Agung Sedayu boleh dibilang mewakili hidup kesederhanaan dan kejujuran, tak silau pangkat jabatan, serta memilih tidak membunuh lawan-lawannya sebisa mungkin. Di sekitar Agung Sedayu, ada sosok-sosok ‘putih’ lain, seperti Sekar Mirah istrinya, Kiai Gringsing yang merupakan gurunya, Ki Jayaraga, Ki Gede Menoreh, Glagah Putih, Rara Wulan, dan lainnya.
Namun, sepanjang cerita, berkelindan kisah-kisah kelicikan, saling jegal dan bunuh. Di bentangan kisah itulah tampak jelas sifat-sifat tamak, rakus dan bengis. Persaingan-persaingan berebut kuasa, menjadi pemicu terbesar adanya tindak kekerasan. Maklum, ini cerita silat, bukan cerita cinta.
Miniatur Negara Indonesia Kini
Sebagai pembaca, kita tentu tak akan bisa lepas dari konteks di mana dan kapan kita membaca sebuah cerita. Seperti ketika membaca Api di Bukit Menoreh, imajinasi kita tentu akan terlempar ke masa Kerajaan Pajang, lalu Mataram. Membayangkan hutan yang rimbun, ada padepokan yang bediri di kaki gunung yang menghidupi diri mereka sendiri, prajurit-prajurit berkuda, pertarungan dengan harimau, serta berbagai ilmu kesaktian atau ajian-ajian yang menggetarkan.
Namun di luar itu, kita juga akan melihat gambaran negeri ini saat ini. Bagaimana pergolakan politik berebut kuasa dilakukan. Kelicikan-kelicikan yang menerobos paugeran (aturan) dilakukan demi tercapainya kepentingan pribadi. Bukankah hal-hal demikian adalah masalah sepanjang masa dan sampai kinipun terjadi?

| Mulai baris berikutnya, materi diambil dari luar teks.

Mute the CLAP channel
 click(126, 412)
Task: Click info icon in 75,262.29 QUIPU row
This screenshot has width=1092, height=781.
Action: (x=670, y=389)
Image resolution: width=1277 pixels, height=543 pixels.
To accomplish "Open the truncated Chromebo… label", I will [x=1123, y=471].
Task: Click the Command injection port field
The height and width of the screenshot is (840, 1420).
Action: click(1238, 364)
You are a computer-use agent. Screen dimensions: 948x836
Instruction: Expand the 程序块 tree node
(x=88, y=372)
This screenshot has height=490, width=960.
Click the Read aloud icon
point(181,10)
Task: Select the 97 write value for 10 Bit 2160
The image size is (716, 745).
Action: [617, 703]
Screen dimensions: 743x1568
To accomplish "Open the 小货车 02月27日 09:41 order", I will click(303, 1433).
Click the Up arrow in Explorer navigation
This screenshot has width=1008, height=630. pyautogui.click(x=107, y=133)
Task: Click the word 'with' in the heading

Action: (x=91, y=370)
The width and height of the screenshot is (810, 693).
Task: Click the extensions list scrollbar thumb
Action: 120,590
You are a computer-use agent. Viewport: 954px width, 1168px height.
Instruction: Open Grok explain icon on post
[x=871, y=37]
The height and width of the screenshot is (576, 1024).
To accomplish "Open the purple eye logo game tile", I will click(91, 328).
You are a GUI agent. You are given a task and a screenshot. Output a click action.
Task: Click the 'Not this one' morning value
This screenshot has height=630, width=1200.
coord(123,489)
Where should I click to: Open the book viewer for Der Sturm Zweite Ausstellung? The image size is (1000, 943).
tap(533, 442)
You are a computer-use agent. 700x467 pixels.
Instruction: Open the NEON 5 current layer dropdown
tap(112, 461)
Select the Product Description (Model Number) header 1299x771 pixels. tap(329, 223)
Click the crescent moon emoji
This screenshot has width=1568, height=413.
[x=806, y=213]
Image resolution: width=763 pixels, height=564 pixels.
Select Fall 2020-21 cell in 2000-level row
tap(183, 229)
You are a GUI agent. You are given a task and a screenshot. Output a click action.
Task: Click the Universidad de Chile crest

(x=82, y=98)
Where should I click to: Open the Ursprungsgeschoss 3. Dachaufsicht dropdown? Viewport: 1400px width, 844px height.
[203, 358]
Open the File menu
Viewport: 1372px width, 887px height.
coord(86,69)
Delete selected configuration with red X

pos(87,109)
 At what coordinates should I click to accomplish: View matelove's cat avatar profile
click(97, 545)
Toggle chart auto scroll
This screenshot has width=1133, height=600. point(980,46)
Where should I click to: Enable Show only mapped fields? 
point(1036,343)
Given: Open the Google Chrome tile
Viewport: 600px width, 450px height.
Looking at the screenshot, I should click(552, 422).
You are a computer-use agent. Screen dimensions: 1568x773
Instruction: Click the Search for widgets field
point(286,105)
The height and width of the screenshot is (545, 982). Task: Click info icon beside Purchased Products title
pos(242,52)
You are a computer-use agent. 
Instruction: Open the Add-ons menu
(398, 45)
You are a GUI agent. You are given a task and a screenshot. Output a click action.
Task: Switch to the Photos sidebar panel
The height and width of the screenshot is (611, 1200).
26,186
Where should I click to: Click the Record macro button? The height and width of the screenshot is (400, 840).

Bagaimana padepokan-padepokan yang merupakan tempat orang menuntut ilmu kanuragan dan kajiwan juga ternyata banyak melahirkan orang-orang haus darah dan kekuasaan. Padepokan, ibarat Lembaga pendidikan sekolah hingga kampus pada masa sekarang. Lembaga-lembaga itu juga bak padepokan pada masa kerajaan, banyak terjerumus dalam politik memperebutkan kekuasaan. Jika padepokan dalam Api di Bukit Menoreh ada yang ‘nakal’ dan hanya menjadikannya kedok dari gerombolan penyamun dan perampok, maka lembaga-lembaga pendidikan saat ini juga tak bisa lepas dari kepentingan-kepentingan mengumpulkan kekayaan atau sumber ekonomi. Tentu saja dalam konteks yang bebeda-beda.
Ah, sudahlah, sebaiknya Anda membacanya langsung saja ya!